Norwegian Cruise Line Holdings CEO Frank Del Rio, left, speaks with Arnie Weissmann at CruiseWorld on 12 November. Photo Credit: Dream Cruises

For the past few months, Frank Del Rio, CEO of Norwegian Cruise Line Holdings (NCLH) has been saying that the company's Covid-19 vaccine mandate for 100% of its passengers is a competitive edge.

In a conversation with Travel Weekly’s editor-in-chief Arnie Weissmann on stage at CruiseWorld 2021 in Fort Lauderdale, Florida on 12 November, Del Rio said he has the numbers to back it up.

Weissmann asked whether consumer surveys show that people want to sail on vaccinated cruises.

Del Rio responded, "The best consumer survey is facts, and the fact is we — and when I say we, I mean all three brands (Norwegian Cruise Line, Oceania Cruises, Regent Seven Seas Cruises) — are better booked for the second half of 2022 and throughout 2023 by a wide, wide margin and at much higher prices than at any time in 2019 or 2020 before the pandemic hit. "That is proof positive that having a 100% vaccination mandate for our vessels is a competitive advantage."

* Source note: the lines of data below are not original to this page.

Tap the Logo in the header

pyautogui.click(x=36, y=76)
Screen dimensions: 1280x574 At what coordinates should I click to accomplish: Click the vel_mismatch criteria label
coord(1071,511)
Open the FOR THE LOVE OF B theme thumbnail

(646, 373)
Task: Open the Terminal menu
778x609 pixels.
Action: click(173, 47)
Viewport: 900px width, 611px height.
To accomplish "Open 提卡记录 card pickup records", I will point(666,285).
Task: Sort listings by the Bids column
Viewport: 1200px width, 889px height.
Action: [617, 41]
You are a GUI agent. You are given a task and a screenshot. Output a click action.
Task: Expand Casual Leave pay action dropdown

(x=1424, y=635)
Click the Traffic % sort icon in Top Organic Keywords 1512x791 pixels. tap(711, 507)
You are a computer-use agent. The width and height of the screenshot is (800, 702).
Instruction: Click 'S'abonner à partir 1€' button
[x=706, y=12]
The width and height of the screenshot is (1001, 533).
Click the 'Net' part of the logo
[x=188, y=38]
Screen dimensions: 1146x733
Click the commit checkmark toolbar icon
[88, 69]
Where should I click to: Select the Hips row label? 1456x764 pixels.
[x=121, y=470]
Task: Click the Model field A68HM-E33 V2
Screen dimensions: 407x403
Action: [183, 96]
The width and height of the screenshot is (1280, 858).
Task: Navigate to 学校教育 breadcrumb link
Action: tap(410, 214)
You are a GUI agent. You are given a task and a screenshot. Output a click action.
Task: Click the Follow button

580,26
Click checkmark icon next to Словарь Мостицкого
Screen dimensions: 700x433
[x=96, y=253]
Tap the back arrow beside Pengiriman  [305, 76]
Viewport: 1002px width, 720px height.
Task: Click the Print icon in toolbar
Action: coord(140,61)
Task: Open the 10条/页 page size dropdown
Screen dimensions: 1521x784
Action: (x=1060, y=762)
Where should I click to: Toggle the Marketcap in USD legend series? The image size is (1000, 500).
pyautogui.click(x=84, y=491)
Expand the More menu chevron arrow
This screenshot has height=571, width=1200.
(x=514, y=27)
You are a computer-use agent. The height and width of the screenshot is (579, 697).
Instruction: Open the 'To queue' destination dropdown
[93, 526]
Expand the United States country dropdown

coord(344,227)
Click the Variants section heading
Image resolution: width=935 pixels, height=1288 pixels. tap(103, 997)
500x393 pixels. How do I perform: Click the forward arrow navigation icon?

Acknowledging that the vaccine is far from universally accepted throughout the US, Del Rio said, "While you can't please 100% of the people 100% of the time, in this environment, the vast majority of our target market wants to be around people who are vaccinated."

NCLH fights for rights to request proof of vaccination

Weissmann and Del Rio also talked about the ongoing court battle between NCLH and the state of Florida. In August, Florida Governor Ron DeSantis' office said it would appeal a federal judge's ruling allowing NCLH to require proof of vaccination to sail from Florida.

Del Rio believes that a district court of appeals won't hear the case until sometime next summer. "Hopefully, it becomes a moot point by that time because we'll have the pandemic behind us, but it might not be. This pandemic, as you know, has thrown us several curveballs."

When asked if NCLH would appeal a Florida court victory, Del Rio responded, to applause from the travel advisors in the audience, "We will protect the health and safety of our guests and our crew. If that means we have to continue a legal fight to protect our guests, we will".